> Provided text
↓
We used a gaze-contingent display, i.e., the image appeared only if the observers were steadily fixating. The fixation point disappeared 1 s after the dress image presentation. Then, participants freely explored the image during an additional 5 s. They were then asked to report the two colors of the dress and whether they had seen the image before. Thirteen observers had previously seen the dress and were excluded from the analysis. 
Results
Experiment 1
We presented only a small part of the dress before showing the whole image (Figure 1a). We used either black or white occluders. Out of the 67 observers in total, 35 of the participants had not seen #TheDress before, 22 did see the dress before, and 10 had seen it before but did not recognize it when only the small stripes were visible (Figure 1b). 
Nineteen and 16 of the naïve participants, respectively, viewed the image with either black or white occluders. With black occluders, 82.4% of the observers turned into white and gold perceivers and with the white occluders, 85.7% of the participants perceived the dress as black and blue (Figure 1c). The proportions of white/gold and black/blue perceivers are significantly different (z score = 3.775; two-tailed p value < 0.01).
↑
> Supplied material
↓
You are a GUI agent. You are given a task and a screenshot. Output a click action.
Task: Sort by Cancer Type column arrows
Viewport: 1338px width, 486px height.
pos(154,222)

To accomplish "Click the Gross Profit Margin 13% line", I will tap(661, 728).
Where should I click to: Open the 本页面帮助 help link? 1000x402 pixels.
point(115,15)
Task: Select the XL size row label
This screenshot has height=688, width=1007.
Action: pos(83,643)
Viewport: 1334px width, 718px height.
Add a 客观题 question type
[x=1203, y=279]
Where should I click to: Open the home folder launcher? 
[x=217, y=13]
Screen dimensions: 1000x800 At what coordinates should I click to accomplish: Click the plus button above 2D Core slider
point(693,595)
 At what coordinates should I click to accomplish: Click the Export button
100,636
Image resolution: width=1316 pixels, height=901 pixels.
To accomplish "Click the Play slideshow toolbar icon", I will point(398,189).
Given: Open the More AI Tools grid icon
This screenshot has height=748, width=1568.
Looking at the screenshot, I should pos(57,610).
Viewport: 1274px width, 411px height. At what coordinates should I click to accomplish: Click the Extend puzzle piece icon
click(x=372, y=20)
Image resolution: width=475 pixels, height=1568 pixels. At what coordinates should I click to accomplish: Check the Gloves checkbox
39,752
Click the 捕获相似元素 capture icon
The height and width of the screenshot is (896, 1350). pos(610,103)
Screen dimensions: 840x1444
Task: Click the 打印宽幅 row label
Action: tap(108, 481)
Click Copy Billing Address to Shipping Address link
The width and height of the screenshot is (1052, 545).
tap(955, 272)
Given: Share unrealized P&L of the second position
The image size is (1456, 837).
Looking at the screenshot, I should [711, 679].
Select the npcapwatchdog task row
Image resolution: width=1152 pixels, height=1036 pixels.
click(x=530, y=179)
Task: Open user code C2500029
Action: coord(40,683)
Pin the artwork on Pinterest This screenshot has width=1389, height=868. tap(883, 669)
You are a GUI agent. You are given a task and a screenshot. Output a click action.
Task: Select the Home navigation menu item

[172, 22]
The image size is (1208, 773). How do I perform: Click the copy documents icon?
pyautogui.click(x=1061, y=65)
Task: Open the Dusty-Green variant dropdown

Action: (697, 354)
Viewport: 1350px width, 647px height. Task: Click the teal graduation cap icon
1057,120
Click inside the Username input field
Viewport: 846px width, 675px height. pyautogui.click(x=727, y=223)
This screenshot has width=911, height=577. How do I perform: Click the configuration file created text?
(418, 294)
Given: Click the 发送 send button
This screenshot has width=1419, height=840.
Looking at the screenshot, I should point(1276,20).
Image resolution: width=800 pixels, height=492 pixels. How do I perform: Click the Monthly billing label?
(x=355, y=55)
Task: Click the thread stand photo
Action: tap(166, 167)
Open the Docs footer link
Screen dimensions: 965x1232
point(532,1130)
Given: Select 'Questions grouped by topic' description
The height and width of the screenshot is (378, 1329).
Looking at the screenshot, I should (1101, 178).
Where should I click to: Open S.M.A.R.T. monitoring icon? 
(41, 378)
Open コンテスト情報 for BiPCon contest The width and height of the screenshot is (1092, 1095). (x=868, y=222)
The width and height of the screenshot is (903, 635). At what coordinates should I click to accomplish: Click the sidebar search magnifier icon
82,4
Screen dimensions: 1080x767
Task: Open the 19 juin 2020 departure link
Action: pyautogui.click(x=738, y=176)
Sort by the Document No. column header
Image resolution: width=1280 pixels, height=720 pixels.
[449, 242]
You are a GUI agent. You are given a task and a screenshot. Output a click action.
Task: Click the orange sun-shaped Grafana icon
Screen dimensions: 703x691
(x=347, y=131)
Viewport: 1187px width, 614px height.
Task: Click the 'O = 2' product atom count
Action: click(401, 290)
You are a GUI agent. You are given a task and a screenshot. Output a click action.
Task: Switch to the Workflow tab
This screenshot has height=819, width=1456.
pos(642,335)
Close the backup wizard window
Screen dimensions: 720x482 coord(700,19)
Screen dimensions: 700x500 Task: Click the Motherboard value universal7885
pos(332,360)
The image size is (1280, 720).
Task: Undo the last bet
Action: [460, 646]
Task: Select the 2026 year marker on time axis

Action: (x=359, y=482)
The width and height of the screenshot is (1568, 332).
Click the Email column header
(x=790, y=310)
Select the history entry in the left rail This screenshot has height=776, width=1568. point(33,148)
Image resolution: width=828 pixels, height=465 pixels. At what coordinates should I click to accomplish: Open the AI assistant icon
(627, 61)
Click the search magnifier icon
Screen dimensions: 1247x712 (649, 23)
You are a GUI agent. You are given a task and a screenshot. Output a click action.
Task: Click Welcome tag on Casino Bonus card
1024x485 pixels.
↑
> Problems
1. In the passage on the dress experiment, what percentage of observers became white and gold perceivers with black occluders?
2. Print the listing's lines, beginning at the line that contains "Pin the artwork" and stopping after the line that contains "point(532,1130)".

> Problem solutions
1. 82.4%

2.
Pin the artwork on Pinterest This screenshot has width=1389, height=868. tap(883, 669)
You are a GUI agent. You are given a task and a screenshot. Output a click action.
Task: Select the Home navigation menu item

[172, 22]
The image size is (1208, 773). How do I perform: Click the copy documents icon?
pyautogui.click(x=1061, y=65)
Task: Open the Dusty-Green variant dropdown

Action: (697, 354)
Viewport: 1350px width, 647px height. Task: Click the teal graduation cap icon
1057,120
Click inside the Username input field
Viewport: 846px width, 675px height. pyautogui.click(x=727, y=223)
This screenshot has width=911, height=577. How do I perform: Click the configuration file created text?
(418, 294)
Given: Click the 发送 send button
This screenshot has width=1419, height=840.
Looking at the screenshot, I should point(1276,20).
Image resolution: width=800 pixels, height=492 pixels. How do I perform: Click the Monthly billing label?
(x=355, y=55)
Task: Click the thread stand photo
Action: tap(166, 167)
Open the Docs footer link
Screen dimensions: 965x1232
point(532,1130)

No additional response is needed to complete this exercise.